Reindex API performance

Hi, checking reindex api. Have 400GB index with 6 shards to play with and copying over with a changed template to have 20 shards.

Got 16 nodes in a cluster and noticed with index set to 16 shards elastic was not distributing shards evenly across the whole cluster, whereas with 20 it somehow managed to do distribute shards much more evenly.

Problem:
I don't exactly understand why am I getting speed around 1.5k docs/second when using Reindex API, whereas when I do read and write to the same cluster with logstash I can make it spinning at 4k docs/second.

Not sure if my cluster is a bottleneck. For instance when creating replicas on the mentioned 6 shards index it took only 1hour to produce 400GB new replicas. So I'd think my hw is kinda okayish here.

Cheers
Marcin

Reindex uses a relatively simplistic pull from the scroll, index in bulk process.
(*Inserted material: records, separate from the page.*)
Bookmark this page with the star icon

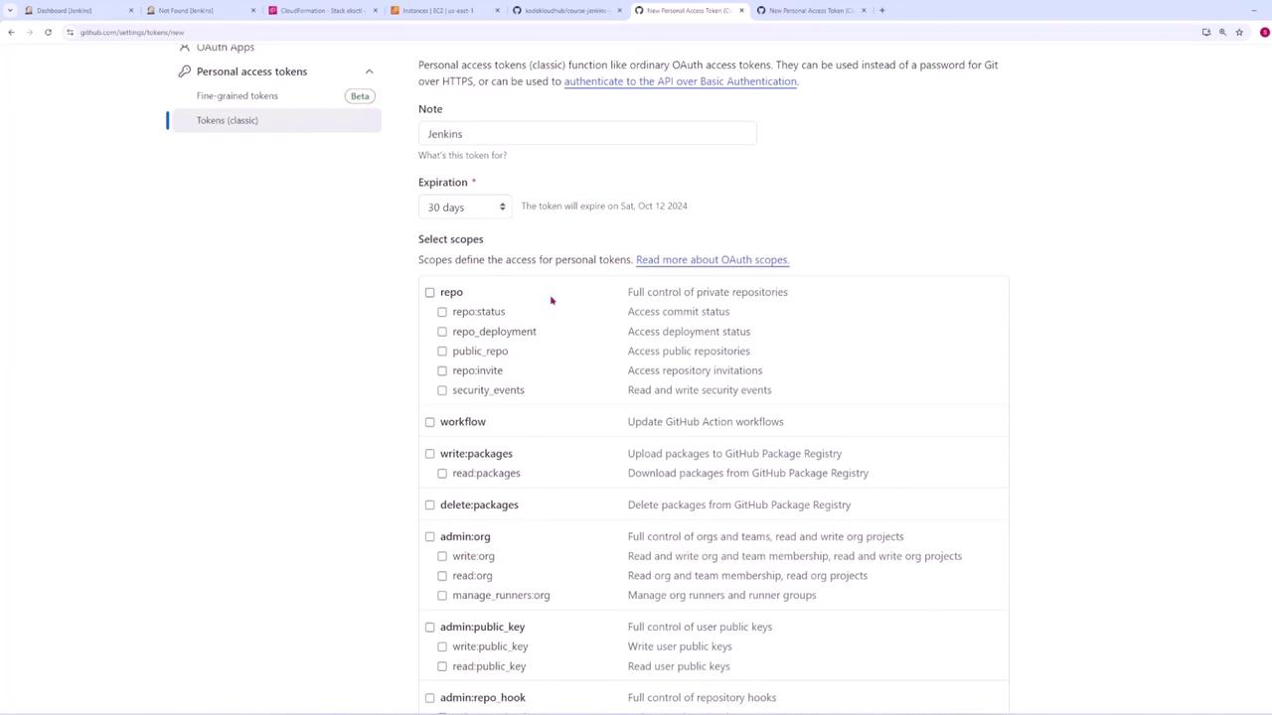point(1239,32)
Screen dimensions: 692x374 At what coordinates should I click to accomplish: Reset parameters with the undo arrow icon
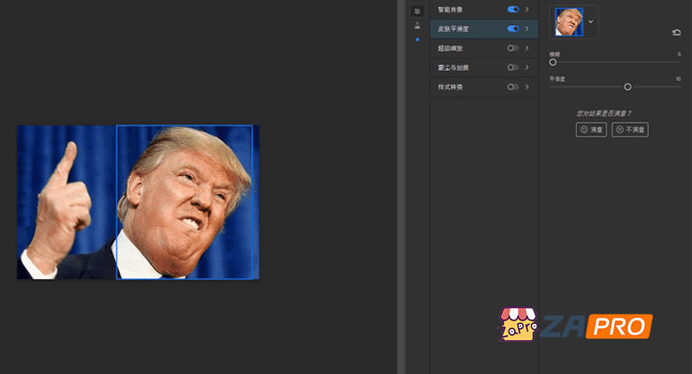[x=676, y=33]
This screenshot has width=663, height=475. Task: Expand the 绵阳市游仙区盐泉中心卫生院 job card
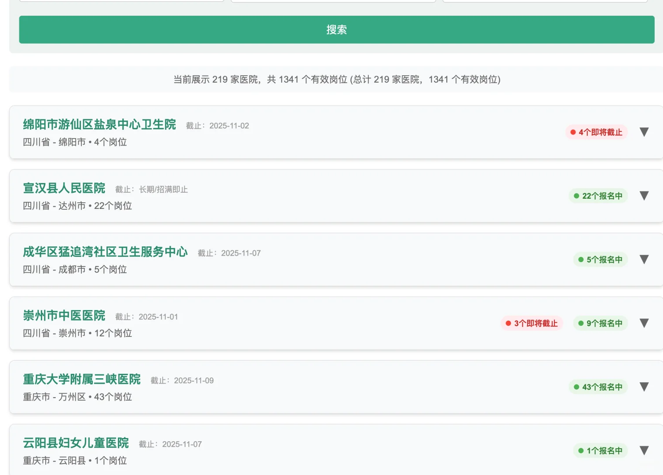(x=644, y=132)
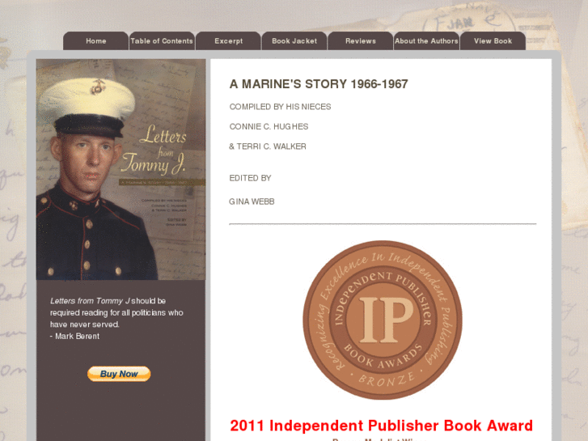The image size is (588, 441).
Task: Click the Marine's white cap on cover
Action: click(x=87, y=99)
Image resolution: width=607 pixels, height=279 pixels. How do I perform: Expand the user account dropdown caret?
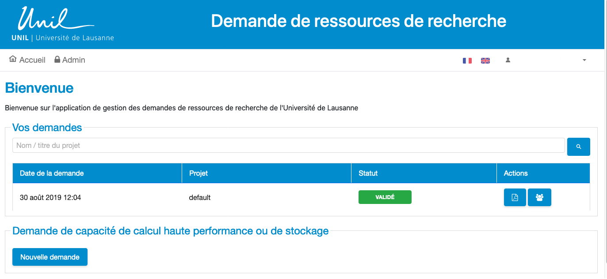[x=584, y=60]
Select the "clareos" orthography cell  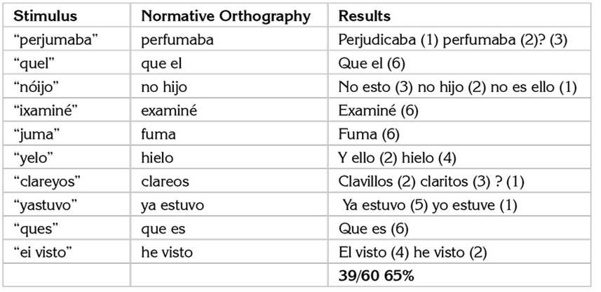pyautogui.click(x=166, y=181)
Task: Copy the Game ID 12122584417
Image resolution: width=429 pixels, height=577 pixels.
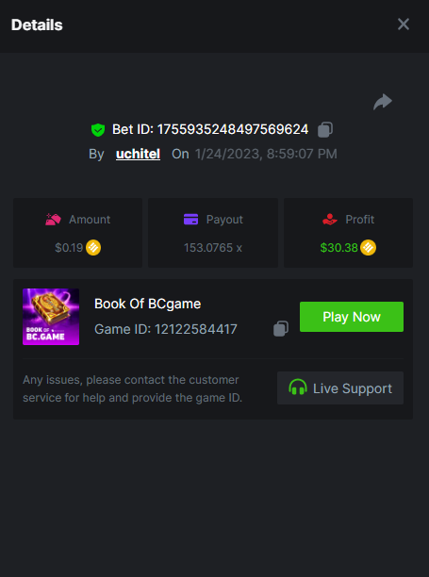Action: tap(281, 328)
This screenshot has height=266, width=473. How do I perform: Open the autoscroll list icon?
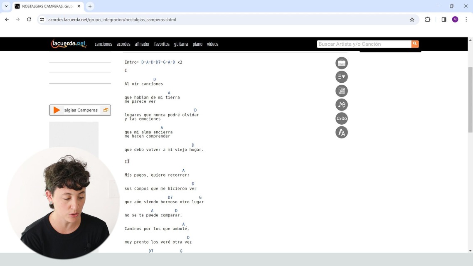(x=342, y=77)
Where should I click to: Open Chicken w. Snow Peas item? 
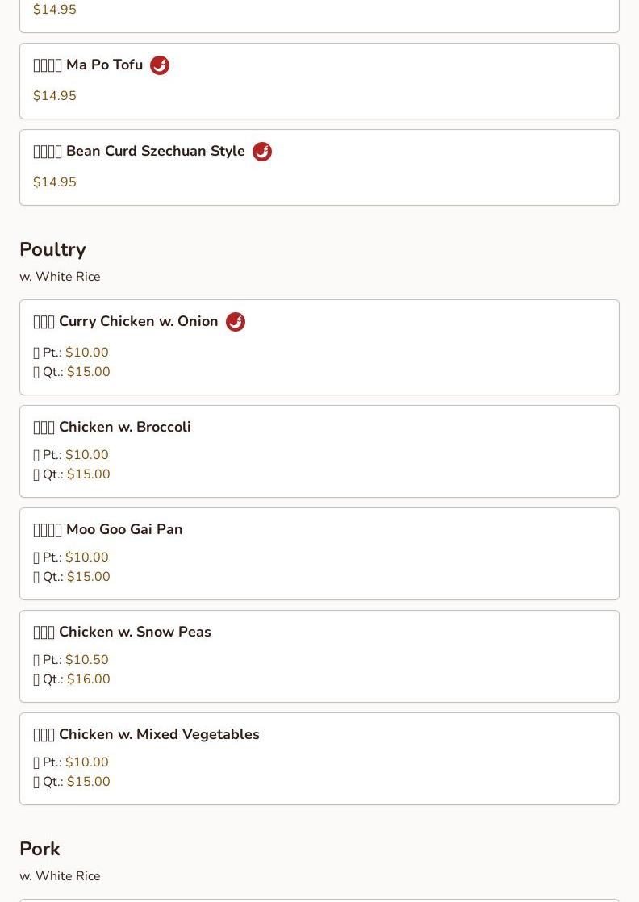(134, 633)
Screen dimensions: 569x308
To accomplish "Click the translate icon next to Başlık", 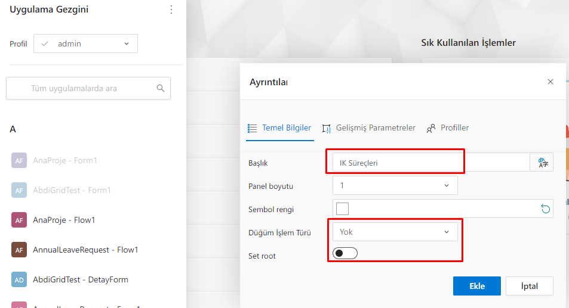I will [x=542, y=163].
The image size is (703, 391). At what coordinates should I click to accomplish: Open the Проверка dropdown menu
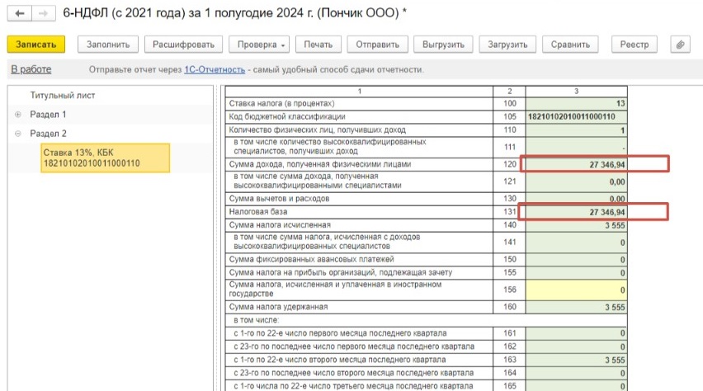pyautogui.click(x=259, y=45)
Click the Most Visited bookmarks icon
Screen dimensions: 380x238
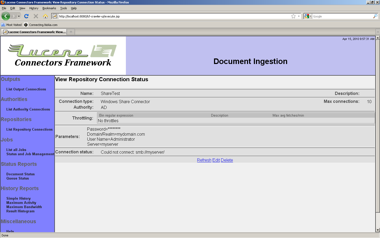point(3,25)
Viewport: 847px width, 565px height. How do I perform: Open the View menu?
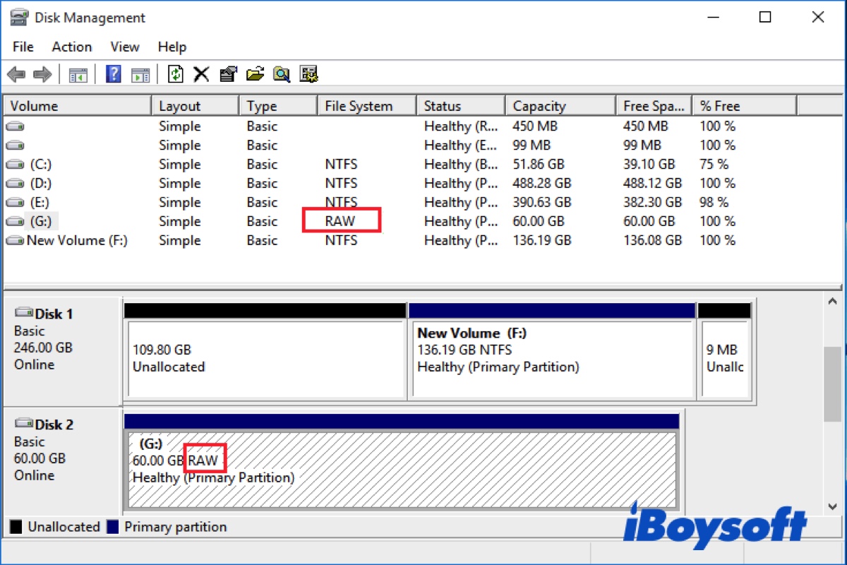click(x=124, y=47)
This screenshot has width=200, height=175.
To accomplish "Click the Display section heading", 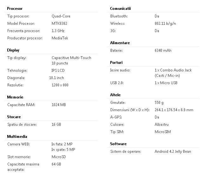I will click(x=13, y=50).
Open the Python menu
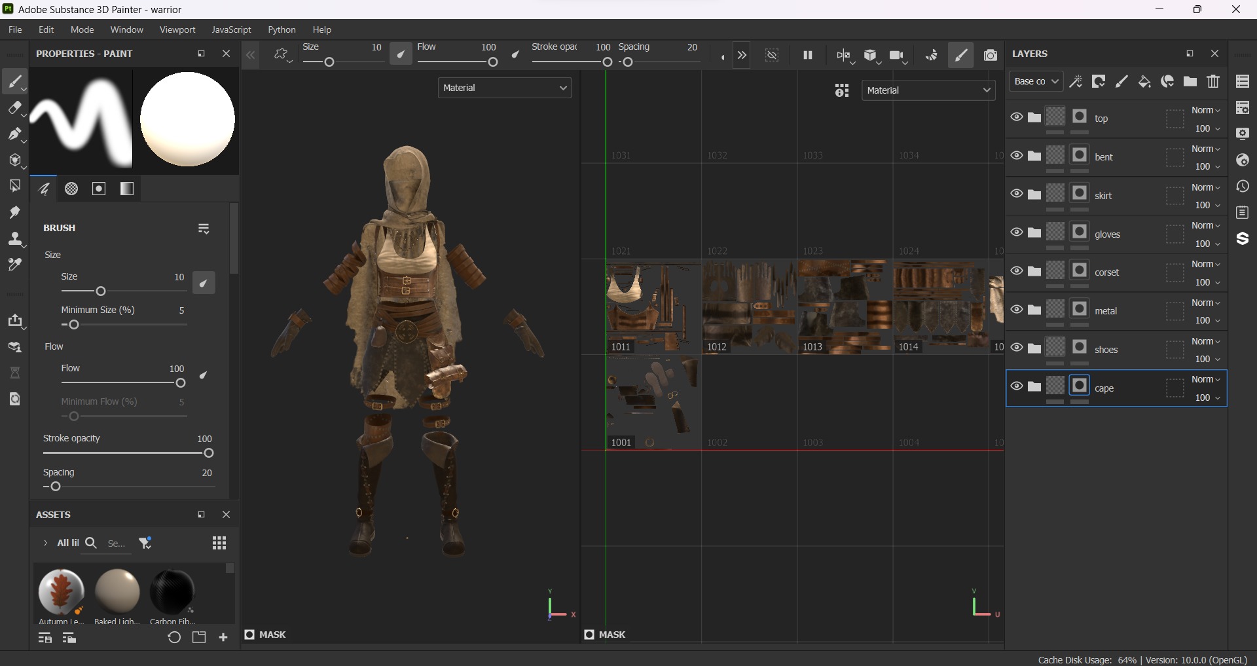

It doesn't attempt to run those concurrently or parallelize the process.

You can usually speed up reindex in a few ways:

  1. Use a bigger batch size. Like this:
{
  "source": {
    "index": "foo",
    "size": 5000 <---- batch size
  },
  "dest": {
    "index": "bar"
  }
}
  1. Issuing multiple reindexes in parallel. Use a query in the "source" that slices that data somehow and just run N of them.

The reindex in 2.3 has a too-small default batch size so that is where I'd start.

I'll be investigating adding concurrent scroll processing to reindex for 5.0 which ought to speed it up quite a bit.

1 Like

Cool! Waiting for es5 then!